─── RECORDS SHOWN ───

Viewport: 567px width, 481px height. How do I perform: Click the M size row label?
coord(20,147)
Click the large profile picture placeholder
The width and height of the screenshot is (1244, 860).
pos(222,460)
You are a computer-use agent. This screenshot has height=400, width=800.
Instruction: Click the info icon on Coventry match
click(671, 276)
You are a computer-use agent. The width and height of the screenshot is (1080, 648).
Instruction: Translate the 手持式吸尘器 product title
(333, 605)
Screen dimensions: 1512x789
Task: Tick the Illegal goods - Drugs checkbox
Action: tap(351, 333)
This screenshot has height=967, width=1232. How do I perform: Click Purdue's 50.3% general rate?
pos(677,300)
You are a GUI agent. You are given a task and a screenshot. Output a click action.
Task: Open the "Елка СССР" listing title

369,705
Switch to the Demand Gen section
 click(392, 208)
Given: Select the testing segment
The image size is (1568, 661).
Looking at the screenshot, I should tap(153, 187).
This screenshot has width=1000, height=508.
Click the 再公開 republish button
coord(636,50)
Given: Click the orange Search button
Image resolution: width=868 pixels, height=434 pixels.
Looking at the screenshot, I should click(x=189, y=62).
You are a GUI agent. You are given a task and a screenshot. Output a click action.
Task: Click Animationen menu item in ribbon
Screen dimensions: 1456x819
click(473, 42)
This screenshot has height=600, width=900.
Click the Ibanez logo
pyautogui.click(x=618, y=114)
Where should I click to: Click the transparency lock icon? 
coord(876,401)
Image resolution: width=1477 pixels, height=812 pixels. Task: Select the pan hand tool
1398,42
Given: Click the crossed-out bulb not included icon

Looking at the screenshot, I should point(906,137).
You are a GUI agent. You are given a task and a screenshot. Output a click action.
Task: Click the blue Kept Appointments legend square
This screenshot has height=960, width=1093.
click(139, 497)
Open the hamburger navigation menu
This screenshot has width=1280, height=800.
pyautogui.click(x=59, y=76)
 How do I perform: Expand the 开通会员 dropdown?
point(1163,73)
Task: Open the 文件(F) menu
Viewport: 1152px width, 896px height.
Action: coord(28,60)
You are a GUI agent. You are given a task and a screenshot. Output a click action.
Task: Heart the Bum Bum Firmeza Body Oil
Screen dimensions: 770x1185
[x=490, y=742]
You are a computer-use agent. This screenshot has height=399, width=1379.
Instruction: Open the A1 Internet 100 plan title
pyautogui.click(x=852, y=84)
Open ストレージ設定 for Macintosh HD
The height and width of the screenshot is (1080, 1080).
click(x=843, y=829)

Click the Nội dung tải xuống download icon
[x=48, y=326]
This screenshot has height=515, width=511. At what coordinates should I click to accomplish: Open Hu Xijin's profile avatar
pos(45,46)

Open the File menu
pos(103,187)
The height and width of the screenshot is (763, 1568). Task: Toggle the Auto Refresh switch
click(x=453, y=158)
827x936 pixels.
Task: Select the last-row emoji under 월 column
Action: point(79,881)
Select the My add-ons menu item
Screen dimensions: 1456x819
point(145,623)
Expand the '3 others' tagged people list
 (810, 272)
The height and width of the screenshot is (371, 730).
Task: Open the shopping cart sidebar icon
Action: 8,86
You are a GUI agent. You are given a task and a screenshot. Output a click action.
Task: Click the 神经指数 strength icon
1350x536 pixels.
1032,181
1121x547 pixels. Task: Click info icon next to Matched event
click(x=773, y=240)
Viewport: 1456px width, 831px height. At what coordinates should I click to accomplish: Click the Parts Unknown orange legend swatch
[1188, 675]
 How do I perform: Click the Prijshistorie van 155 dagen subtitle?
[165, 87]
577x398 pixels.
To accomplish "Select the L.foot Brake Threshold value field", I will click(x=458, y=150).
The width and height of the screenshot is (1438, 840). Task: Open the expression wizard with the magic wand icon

───

● AIM OF THE TASK
The full set of records above is to be printed again verbatim.

● YOUR RESPONSE
Viewport: 567px width, 481px height. How do I perform: Click the M size row label?
coord(20,147)
Click the large profile picture placeholder
The width and height of the screenshot is (1244, 860).
pos(222,460)
You are a computer-use agent. This screenshot has height=400, width=800.
Instruction: Click the info icon on Coventry match
click(671, 276)
You are a computer-use agent. The width and height of the screenshot is (1080, 648).
Instruction: Translate the 手持式吸尘器 product title
(333, 605)
Screen dimensions: 1512x789
Task: Tick the Illegal goods - Drugs checkbox
Action: tap(351, 333)
This screenshot has height=967, width=1232. How do I perform: Click Purdue's 50.3% general rate?
pos(677,300)
You are a GUI agent. You are given a task and a screenshot. Output a click action.
Task: Open the "Елка СССР" listing title

369,705
Switch to the Demand Gen section
 click(392, 208)
Given: Select the testing segment
The image size is (1568, 661).
Looking at the screenshot, I should tap(153, 187).
This screenshot has width=1000, height=508.
Click the 再公開 republish button
coord(636,50)
Given: Click the orange Search button
Image resolution: width=868 pixels, height=434 pixels.
Looking at the screenshot, I should click(x=189, y=62).
You are a GUI agent. You are given a task and a screenshot. Output a click action.
Task: Click Animationen menu item in ribbon
Screen dimensions: 1456x819
click(473, 42)
This screenshot has height=600, width=900.
Click the Ibanez logo
pyautogui.click(x=618, y=114)
Where should I click to: Click the transparency lock icon? 
coord(876,401)
Image resolution: width=1477 pixels, height=812 pixels. Task: Select the pan hand tool
1398,42
Given: Click the crossed-out bulb not included icon

Looking at the screenshot, I should point(906,137).
You are a GUI agent. You are given a task and a screenshot. Output a click action.
Task: Click the blue Kept Appointments legend square
This screenshot has height=960, width=1093.
click(139, 497)
Open the hamburger navigation menu
This screenshot has width=1280, height=800.
pyautogui.click(x=59, y=76)
 How do I perform: Expand the 开通会员 dropdown?
point(1163,73)
Task: Open the 文件(F) menu
Viewport: 1152px width, 896px height.
Action: coord(28,60)
You are a GUI agent. You are given a task and a screenshot. Output a click action.
Task: Heart the Bum Bum Firmeza Body Oil
Screen dimensions: 770x1185
[x=490, y=742]
You are a computer-use agent. This screenshot has height=399, width=1379.
Instruction: Open the A1 Internet 100 plan title
pyautogui.click(x=852, y=84)
Open ストレージ設定 for Macintosh HD
The height and width of the screenshot is (1080, 1080).
click(x=843, y=829)

Click the Nội dung tải xuống download icon
[x=48, y=326]
This screenshot has height=515, width=511. At what coordinates should I click to accomplish: Open Hu Xijin's profile avatar
pos(45,46)

Open the File menu
pos(103,187)
The height and width of the screenshot is (763, 1568). Task: Toggle the Auto Refresh switch
click(x=453, y=158)
827x936 pixels.
Task: Select the last-row emoji under 월 column
Action: point(79,881)
Select the My add-ons menu item
Screen dimensions: 1456x819
point(145,623)
Expand the '3 others' tagged people list
 (810, 272)
The height and width of the screenshot is (371, 730).
Task: Open the shopping cart sidebar icon
Action: 8,86
You are a GUI agent. You are given a task and a screenshot. Output a click action.
Task: Click the 神经指数 strength icon
1350x536 pixels.
1032,181
1121x547 pixels. Task: Click info icon next to Matched event
click(x=773, y=240)
Viewport: 1456px width, 831px height. At what coordinates should I click to accomplish: Click the Parts Unknown orange legend swatch
[1188, 675]
 How do I perform: Click the Prijshistorie van 155 dagen subtitle?
[165, 87]
577x398 pixels.
To accomplish "Select the L.foot Brake Threshold value field", I will click(x=458, y=150).
The width and height of the screenshot is (1438, 840). Task: Open the expression wizard with the magic wand icon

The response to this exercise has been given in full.